Trump Executive Order Undermines Insurance Markets, But California Can Take Steps to Protect Coverage & Affordability

Yesterday, President Trump signed an executive order that threatens to undermine insurance markets around the country. It directs federal agencies to craft rules allowing broader use of Association Health Plans and short-term health insurance, creating large loopholes in the Affordable Care Act’s requirements around minimum benefits and protections for people with pre-existing conditions. Consumer and health advocates are urging California policymakers to pass legislation to limit these substandard plans, protect coverage, and prevent premium spikes.

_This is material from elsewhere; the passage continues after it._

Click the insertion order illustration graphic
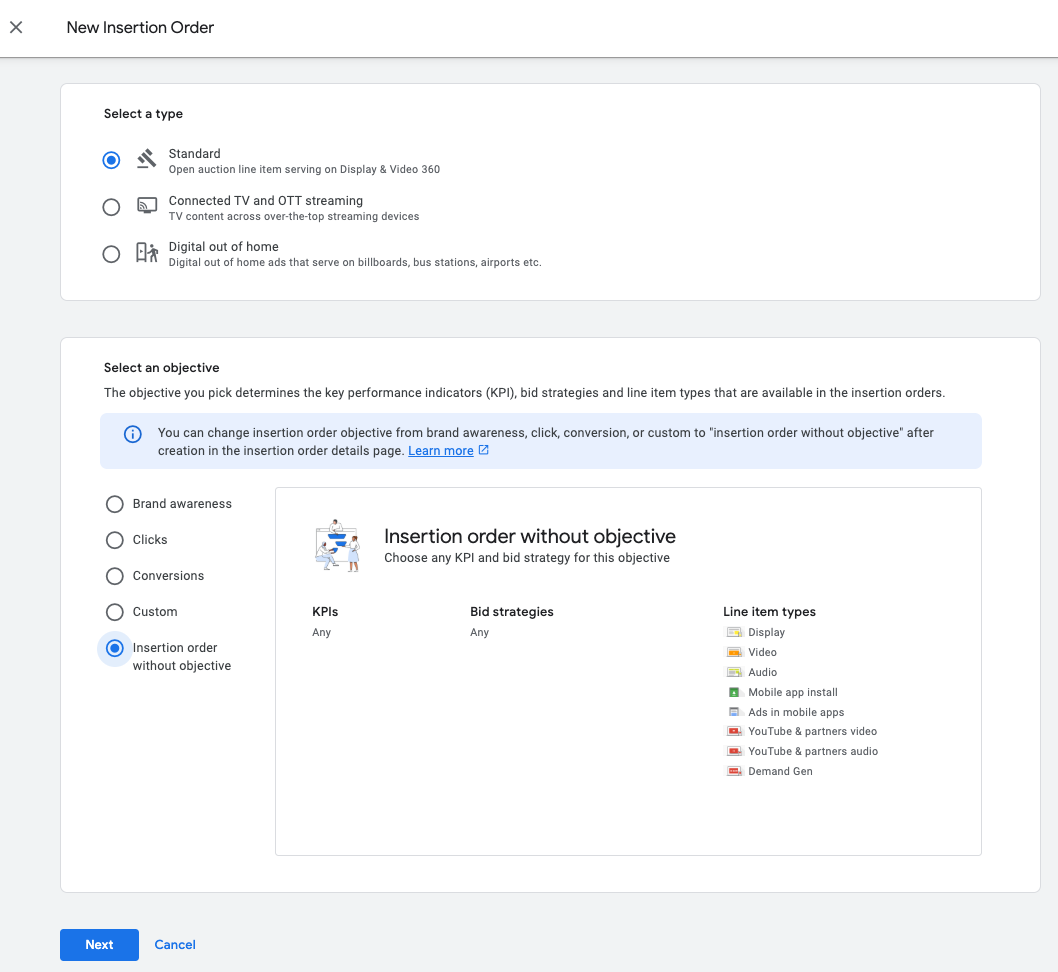 click(x=337, y=545)
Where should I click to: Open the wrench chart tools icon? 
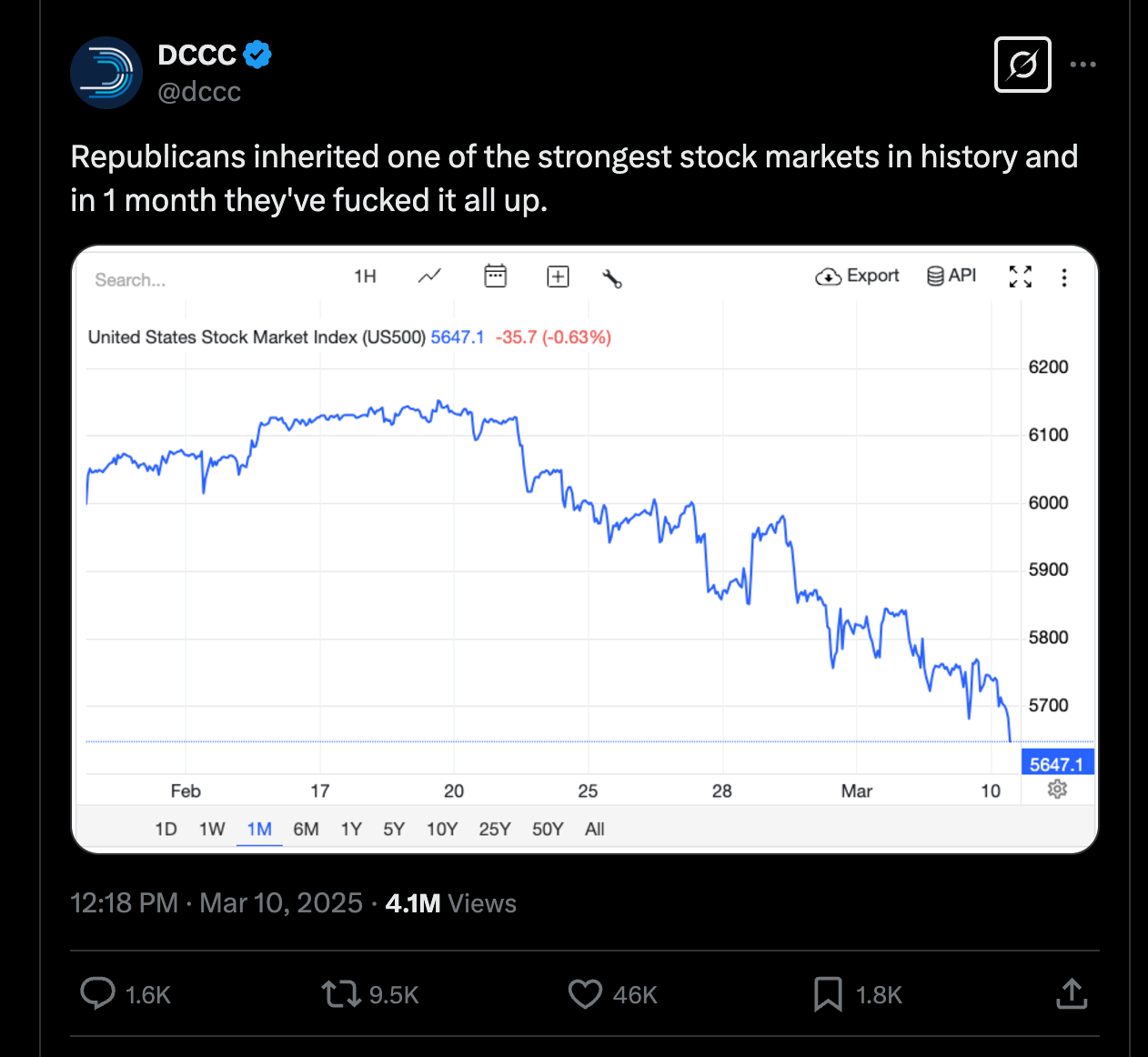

This Executive Order is an audaciously destructive attempt to undermine insurance markets and consumer protections across the country. Creating these loopholes means that people will likely see increased premiums and limited choices, particularly those with pre-existing conditions, a group that Trump the Congressional leaders have repeatedly vowed to protect. It’s a lose-lose proposition. Healthy people will be lured into a substandard plan that may not actually cover the care they eventually need and the rest of us will be left in a smaller and sicker insurance pool facing higher premiums and fewer choices.

California law already limits short-term insurance to six months (185 days, and only one renewal) and regulates association health plans sold to small employers by imposing the same rules that apply to other health coverage sold to small businesses. The Trump executive order attempts to circumvent these state protections.

We cannot allow the federal government to jeopardize our state’s health care when we have the will and the wherewithal to protect our residents.

With the ACA framework and funding still intact, California lawmakers and regulators can work to withstand this latest attack. California can and should close as many loopholes as possible so that these junk insurance plans are not allowed to undermine our coverage and care. States have historically regulated insurance markets and set minimum consumer protections, and we will continue to do so with potential legislation this coming year.